Job Overview:
* Maintaining and optimizing cloud infrastructure for reliability and scalability requires expertise in building and maintaining CI/CD pipelines and deployment automation.
* Monitoring, alerting, and observability for production systems are essential to ensure system performance, availability, and maintainability.
* Containerized workloads and orchestration must be managed effectively to drive business efficiency.
* Troubleshooting production issues and leading incident response efforts require strong collaboration with development teams.
Key Responsibilities:
* Maintain and optimize cloud infrastructure to ensure high availability and scalability.

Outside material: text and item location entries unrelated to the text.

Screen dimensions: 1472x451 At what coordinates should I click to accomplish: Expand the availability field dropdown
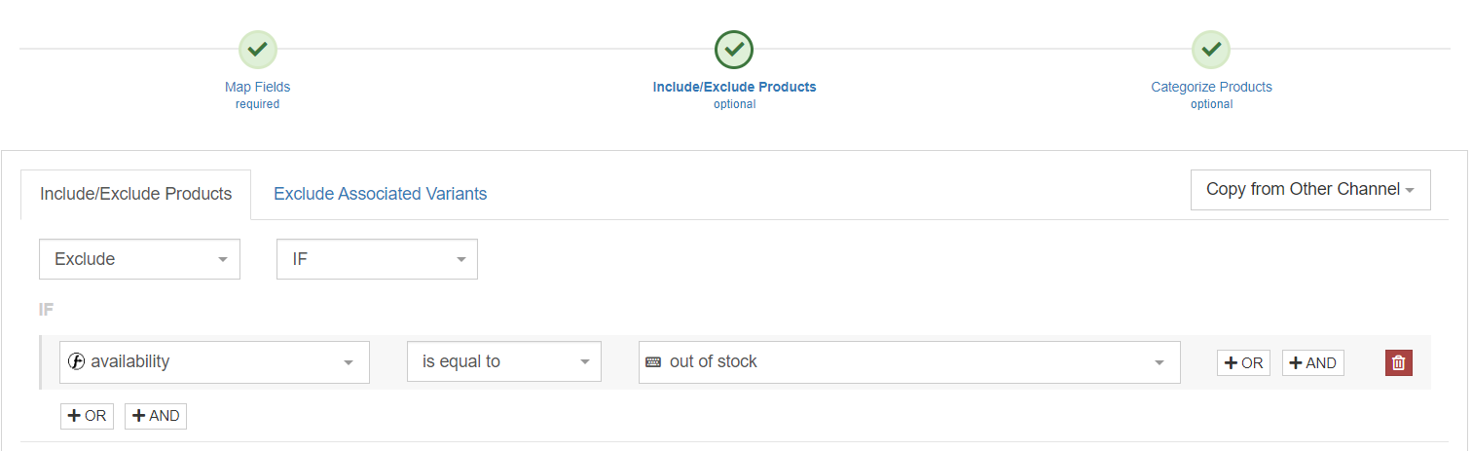(214, 361)
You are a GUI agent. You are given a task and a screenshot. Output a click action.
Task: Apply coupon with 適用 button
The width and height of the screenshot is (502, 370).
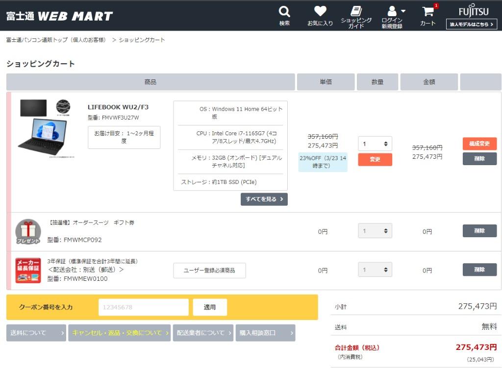pyautogui.click(x=210, y=307)
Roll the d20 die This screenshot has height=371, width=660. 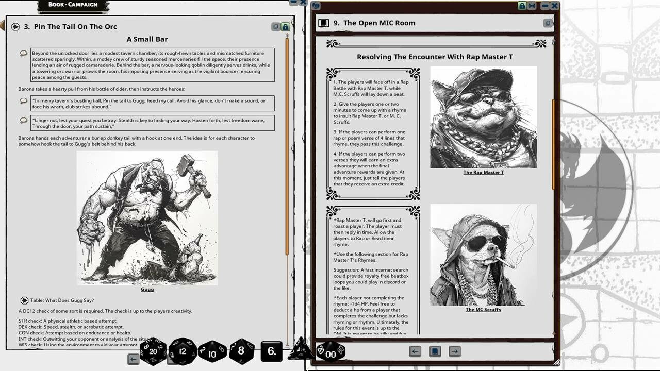154,351
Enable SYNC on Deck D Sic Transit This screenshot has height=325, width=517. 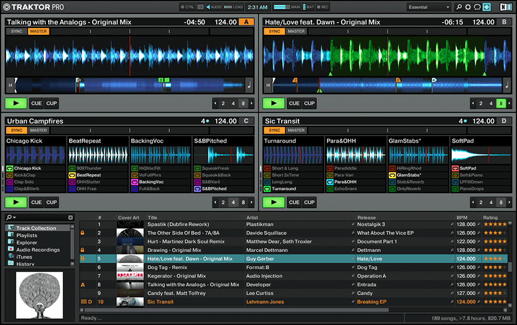click(274, 130)

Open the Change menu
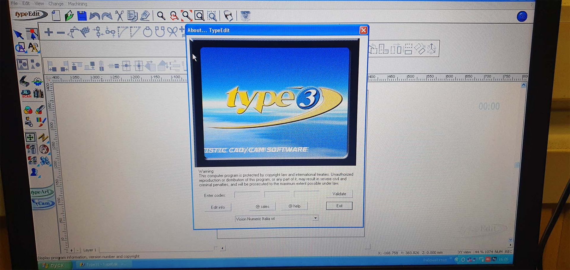[x=56, y=4]
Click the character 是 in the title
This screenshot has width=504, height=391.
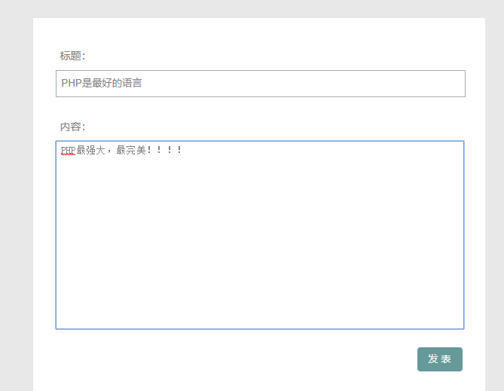pyautogui.click(x=87, y=84)
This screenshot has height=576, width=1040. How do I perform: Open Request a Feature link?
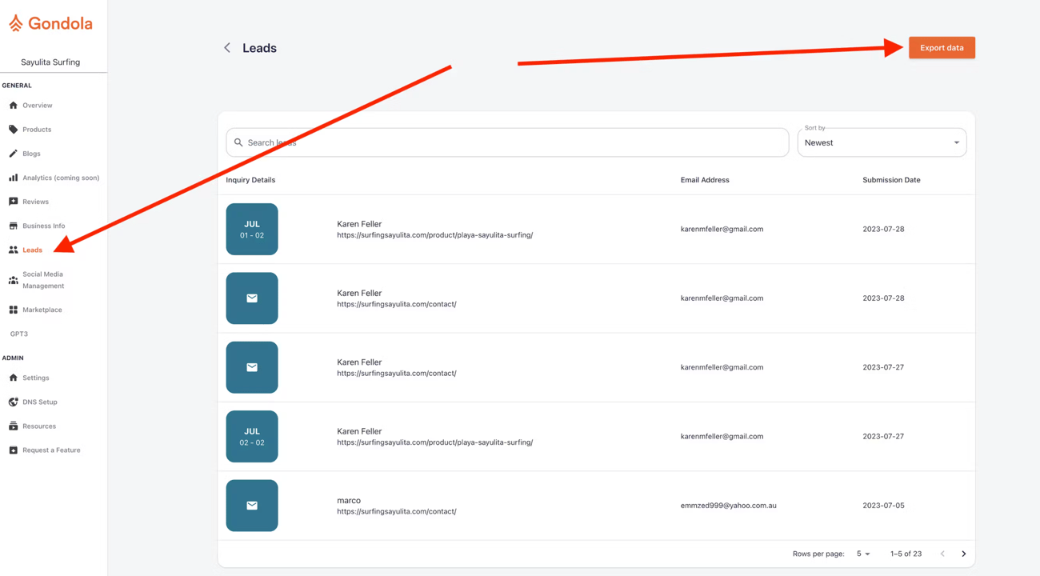tap(51, 450)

* Develop and maintain CI/CD pipelines and deployment automation scripts.
* Design and implement monitoring, alerting, and observability systems for production environments.
* Manage containerized workloads and orchestrate deployments using tools like Kubernetes.
* Collaborate with cross-functional teams to identify and address technical debt and improve overall system performance.
* Participate in on-call rotations to respond to production incidents and lead root cause analysis efforts.
Requirements:
* Bachelor's degree in Computer Science or related field.
* Minimum 3 years of experience in SRE or related field.
* Strong understanding of cloud infrastructure, CI/CD pipelines, and deployment automation.
* Experience with containerization, orchestration, and monitoring tools.
* Excellent communication and collaboration skills.
* Ability to work in a fast-paced environment and adapt to changing priorities.
Benefits:
* Opportunity to work on complex technical challenges and contribute to the growth of the organization.
* Collaborative and dynamic work environment.
* Competitive salary and benefits package.
* Ongoing training and professional development opportunities.